Look through the material below and return every line that contains "will".

# MATERIAL SUPPLIED:

---*---

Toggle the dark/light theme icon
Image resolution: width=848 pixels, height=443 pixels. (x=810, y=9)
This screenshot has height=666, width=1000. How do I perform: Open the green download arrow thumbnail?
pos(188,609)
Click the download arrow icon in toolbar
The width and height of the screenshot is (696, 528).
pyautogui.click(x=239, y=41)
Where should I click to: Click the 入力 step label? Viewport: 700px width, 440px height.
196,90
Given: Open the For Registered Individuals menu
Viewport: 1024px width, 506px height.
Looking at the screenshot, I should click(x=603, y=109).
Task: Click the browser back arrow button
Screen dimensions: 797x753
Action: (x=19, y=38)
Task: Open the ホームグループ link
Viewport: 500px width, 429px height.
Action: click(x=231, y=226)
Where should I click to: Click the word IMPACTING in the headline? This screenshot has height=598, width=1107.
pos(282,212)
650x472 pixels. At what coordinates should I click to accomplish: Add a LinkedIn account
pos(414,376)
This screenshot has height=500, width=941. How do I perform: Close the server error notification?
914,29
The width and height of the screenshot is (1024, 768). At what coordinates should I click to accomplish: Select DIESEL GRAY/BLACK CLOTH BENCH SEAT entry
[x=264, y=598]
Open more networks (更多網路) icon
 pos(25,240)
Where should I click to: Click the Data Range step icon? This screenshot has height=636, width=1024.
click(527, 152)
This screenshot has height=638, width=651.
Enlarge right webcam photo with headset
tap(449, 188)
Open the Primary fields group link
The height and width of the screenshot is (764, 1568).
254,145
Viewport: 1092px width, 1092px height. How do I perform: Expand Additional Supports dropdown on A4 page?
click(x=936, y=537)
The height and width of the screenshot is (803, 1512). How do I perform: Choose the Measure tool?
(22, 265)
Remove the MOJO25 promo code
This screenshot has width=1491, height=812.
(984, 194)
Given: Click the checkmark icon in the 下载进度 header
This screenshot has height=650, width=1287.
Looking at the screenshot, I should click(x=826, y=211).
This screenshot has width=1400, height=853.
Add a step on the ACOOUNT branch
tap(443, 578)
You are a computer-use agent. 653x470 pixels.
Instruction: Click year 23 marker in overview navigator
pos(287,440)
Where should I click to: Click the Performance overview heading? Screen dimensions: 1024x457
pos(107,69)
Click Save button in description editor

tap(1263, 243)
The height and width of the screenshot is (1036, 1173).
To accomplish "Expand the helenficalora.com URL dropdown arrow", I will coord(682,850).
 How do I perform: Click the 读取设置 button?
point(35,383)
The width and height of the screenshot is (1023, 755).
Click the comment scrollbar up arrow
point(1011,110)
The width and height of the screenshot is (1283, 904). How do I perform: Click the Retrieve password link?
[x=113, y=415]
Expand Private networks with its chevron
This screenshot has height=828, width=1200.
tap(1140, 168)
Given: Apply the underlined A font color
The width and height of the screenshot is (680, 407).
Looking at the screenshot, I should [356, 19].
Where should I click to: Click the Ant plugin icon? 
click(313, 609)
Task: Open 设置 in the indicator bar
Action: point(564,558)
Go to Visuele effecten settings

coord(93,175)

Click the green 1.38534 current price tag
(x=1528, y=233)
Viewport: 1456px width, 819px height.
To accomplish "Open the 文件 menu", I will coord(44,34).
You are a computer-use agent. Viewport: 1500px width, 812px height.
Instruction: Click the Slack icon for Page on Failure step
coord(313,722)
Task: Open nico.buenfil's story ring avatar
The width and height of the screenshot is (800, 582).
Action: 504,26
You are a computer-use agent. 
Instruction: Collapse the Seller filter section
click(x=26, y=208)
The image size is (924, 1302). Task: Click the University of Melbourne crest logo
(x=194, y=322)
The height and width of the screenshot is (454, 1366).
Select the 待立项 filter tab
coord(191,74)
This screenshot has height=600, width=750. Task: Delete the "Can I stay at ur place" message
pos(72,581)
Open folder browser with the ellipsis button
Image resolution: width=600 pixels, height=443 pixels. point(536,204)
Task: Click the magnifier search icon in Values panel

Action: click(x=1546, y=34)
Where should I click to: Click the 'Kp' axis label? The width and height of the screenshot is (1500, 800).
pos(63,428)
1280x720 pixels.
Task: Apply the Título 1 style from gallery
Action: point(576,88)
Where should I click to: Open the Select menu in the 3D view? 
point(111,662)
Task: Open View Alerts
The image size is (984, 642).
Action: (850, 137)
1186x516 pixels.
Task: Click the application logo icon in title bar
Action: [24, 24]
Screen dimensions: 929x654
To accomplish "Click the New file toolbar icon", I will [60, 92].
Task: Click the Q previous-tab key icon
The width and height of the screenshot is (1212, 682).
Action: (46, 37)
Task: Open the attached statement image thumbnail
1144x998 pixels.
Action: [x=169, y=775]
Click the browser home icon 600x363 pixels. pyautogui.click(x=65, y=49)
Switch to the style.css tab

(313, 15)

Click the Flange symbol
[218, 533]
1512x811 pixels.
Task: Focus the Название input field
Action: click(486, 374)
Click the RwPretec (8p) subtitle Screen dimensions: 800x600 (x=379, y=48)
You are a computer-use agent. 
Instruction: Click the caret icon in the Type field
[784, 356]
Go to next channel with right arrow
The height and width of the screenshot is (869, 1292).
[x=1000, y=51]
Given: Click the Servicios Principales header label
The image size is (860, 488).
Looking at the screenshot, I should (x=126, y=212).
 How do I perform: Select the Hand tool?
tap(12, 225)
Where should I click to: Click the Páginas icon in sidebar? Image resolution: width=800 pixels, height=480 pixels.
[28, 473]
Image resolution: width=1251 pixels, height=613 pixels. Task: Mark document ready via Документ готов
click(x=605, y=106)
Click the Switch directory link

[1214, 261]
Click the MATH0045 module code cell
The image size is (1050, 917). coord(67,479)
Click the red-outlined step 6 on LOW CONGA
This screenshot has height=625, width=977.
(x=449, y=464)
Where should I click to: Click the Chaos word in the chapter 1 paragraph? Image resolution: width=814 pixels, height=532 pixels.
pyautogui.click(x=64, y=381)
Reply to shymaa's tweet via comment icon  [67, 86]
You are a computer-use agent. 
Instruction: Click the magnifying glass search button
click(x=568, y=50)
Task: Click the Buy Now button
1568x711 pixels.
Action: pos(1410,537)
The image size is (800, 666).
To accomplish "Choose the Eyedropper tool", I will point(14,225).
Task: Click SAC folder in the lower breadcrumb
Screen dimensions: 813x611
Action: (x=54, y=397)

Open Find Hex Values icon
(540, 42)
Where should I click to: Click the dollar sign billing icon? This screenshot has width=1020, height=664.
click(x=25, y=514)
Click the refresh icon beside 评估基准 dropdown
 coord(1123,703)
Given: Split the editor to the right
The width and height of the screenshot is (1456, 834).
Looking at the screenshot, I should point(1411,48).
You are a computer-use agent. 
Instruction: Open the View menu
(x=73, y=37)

---*---

# RESPONSE AREA:
To accomplish "Expand the helenficalora.com URL dropdown arrow", I will coord(682,850).
To accomplish "Open the 文件 menu", I will coord(44,34).
To accomplish "Click the New file toolbar icon", I will [60, 92].
To accomplish "Choose the Eyedropper tool", I will point(14,225).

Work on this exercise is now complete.